In 1985, the McKenzies bought four wooded acres on a south Madison county hillside, and built their home, much of it with the labor of their own hands. It was designed by their fifteen-year-old son, Kevin (who had the rare privilege of redesigning it 33 years later, after a fire.)
Herman had always taken a keen interest in the Millsaps College football team, serving as the announcer, high in the press box. Now he transferred his allegiance to the Madison Central Jaguar football team, not missing a home game for twelve years.
Loyce had developed a keen interest in growing and exhibiting daffodils. Herman dug the beds, and planted St. Augustine grass over the front yard, always making time to go fishing in their five-acre pond. His proudest possession was a new John Deere riding mower. He jovially welcomed members of the American Daffodil Society to their garden on the tour days of two national ADS conventions, in 1997 and 2011.
One hot sunny afternoon in the summer of 2000, he looked at the empty concrete planter boxes at the entrance to the driveway into the Madison Central High School campus and decided to do something about it.

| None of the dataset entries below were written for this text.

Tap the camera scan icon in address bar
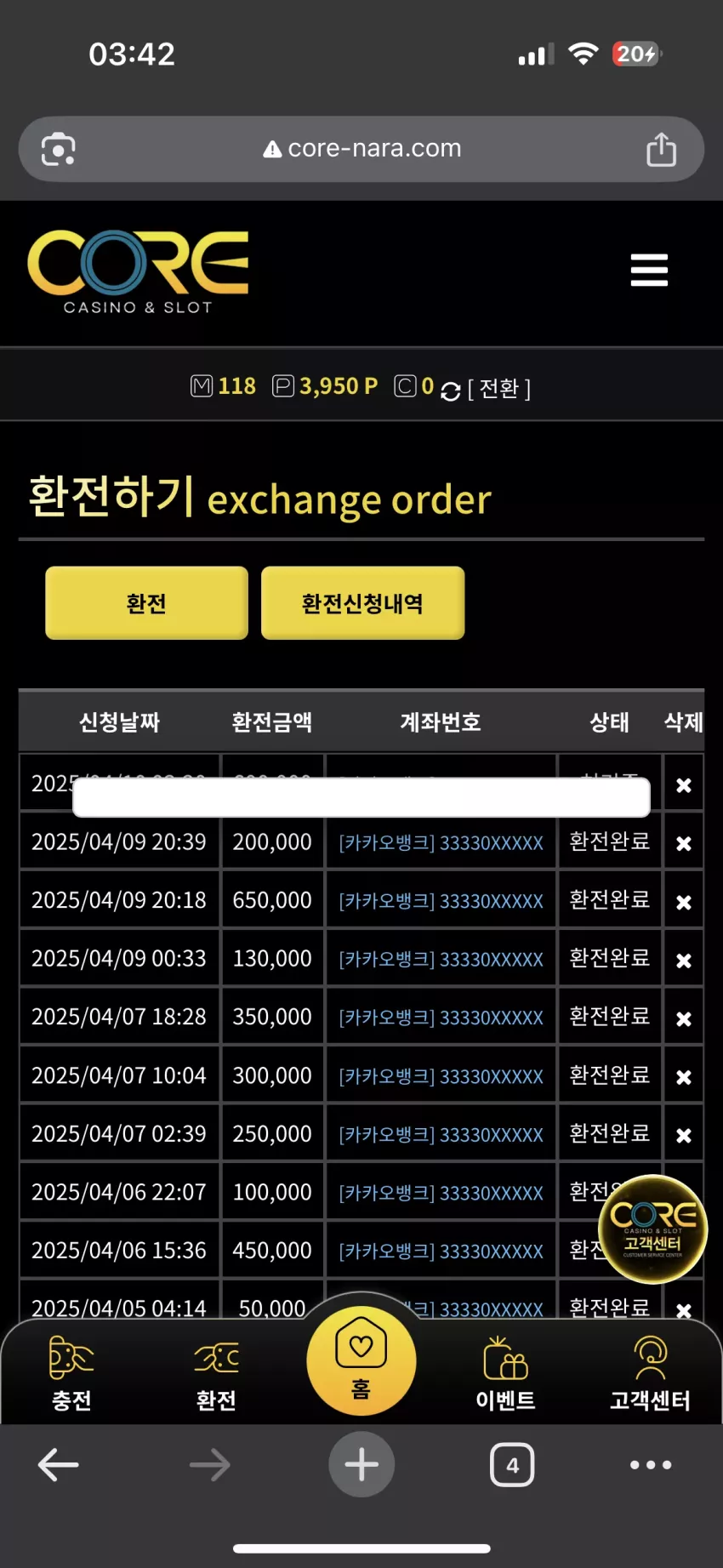723x1568 pixels. tap(59, 149)
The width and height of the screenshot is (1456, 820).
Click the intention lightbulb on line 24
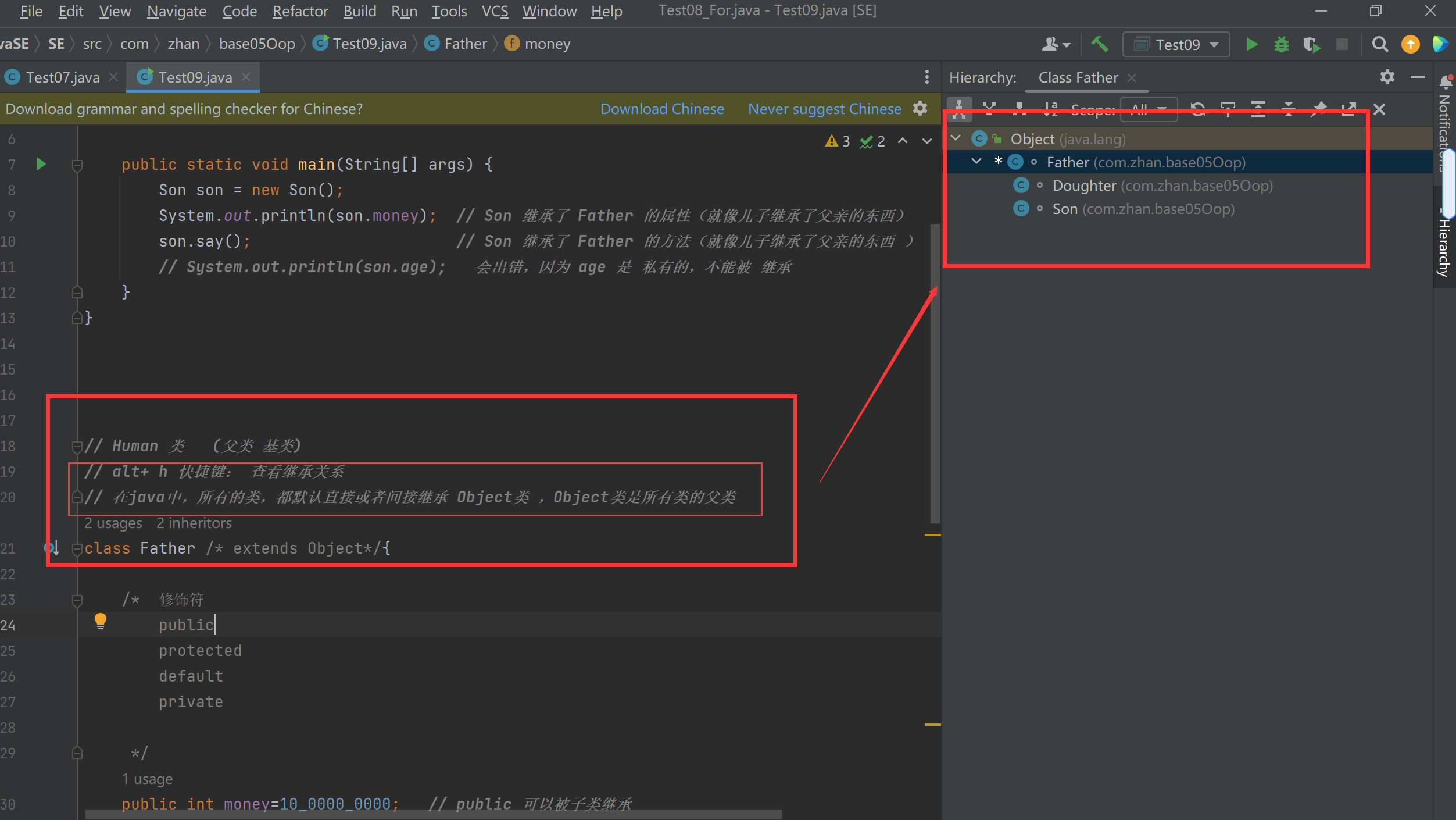100,621
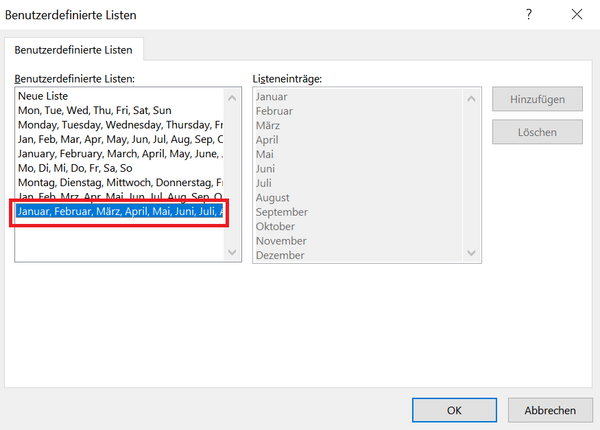The width and height of the screenshot is (600, 430).
Task: Click the help question mark icon
Action: (528, 15)
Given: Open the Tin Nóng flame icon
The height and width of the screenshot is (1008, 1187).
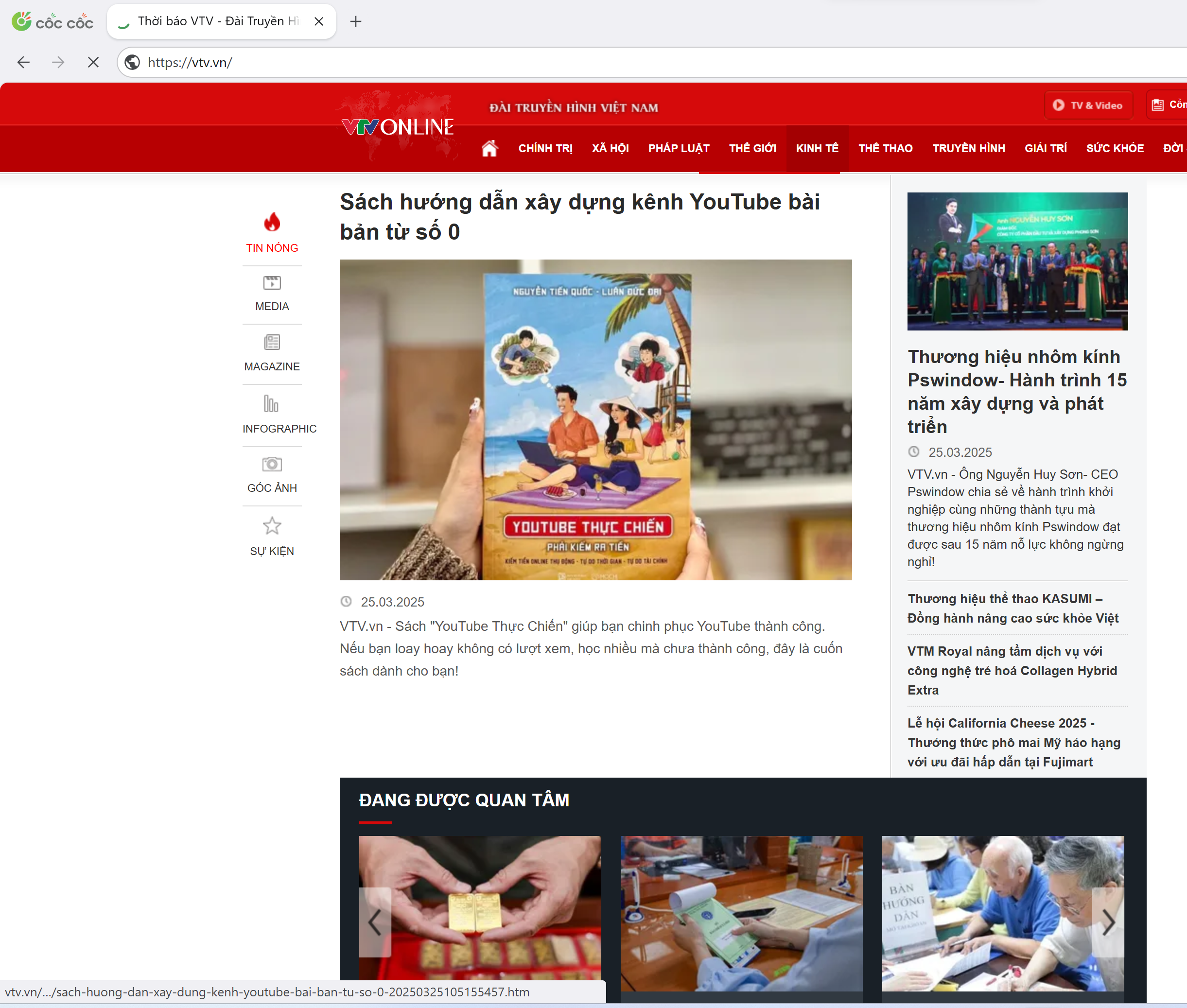Looking at the screenshot, I should click(272, 222).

For the next fifteen years, winter and summer, he planted, weeded and watered these beds, hauling water in ten-gallon buckets from home in his Toyota pick-up. He developed an ideal year-round planting scheme featuring purple kale and pansies in the winter, and periwinkle and plumbago in summer.
He developed Parkinson's disease about 2008, and gradually this kept him from active yard work. In the last few months, life grew much more painful. But just a few weeks ago, on the occasion of Kevin's 49th birthday, Herman enjoyed a perfect day. A trip to Bob White's barber shop (no one else had ever cut his hair since he moved to Jackson), a steak at Doe's, and a joyful and happy time with Kevin, and Kevin's daughter Ashley and Ashley's son Mason.
Herman is survived by his wife, Loyce, son Kevin, granddaughter Ashley and great-grandson Mason. His older sister, Joyce McKenzie Red, of Forest, died in 2016, age 91. Herman is also survived by his younger sister, Beverly McKenzie Ashmore of Leighton, Alabama, wife of Jim Ashmore, a legend in Mississippi State basketball, and by five nieces.
Visitation will be at 1:00pm on Tuesday, November 21, at Galloway United Methodist Church with the service to follow at 2:00. Burial will be at Parkway Memorial Cemetery.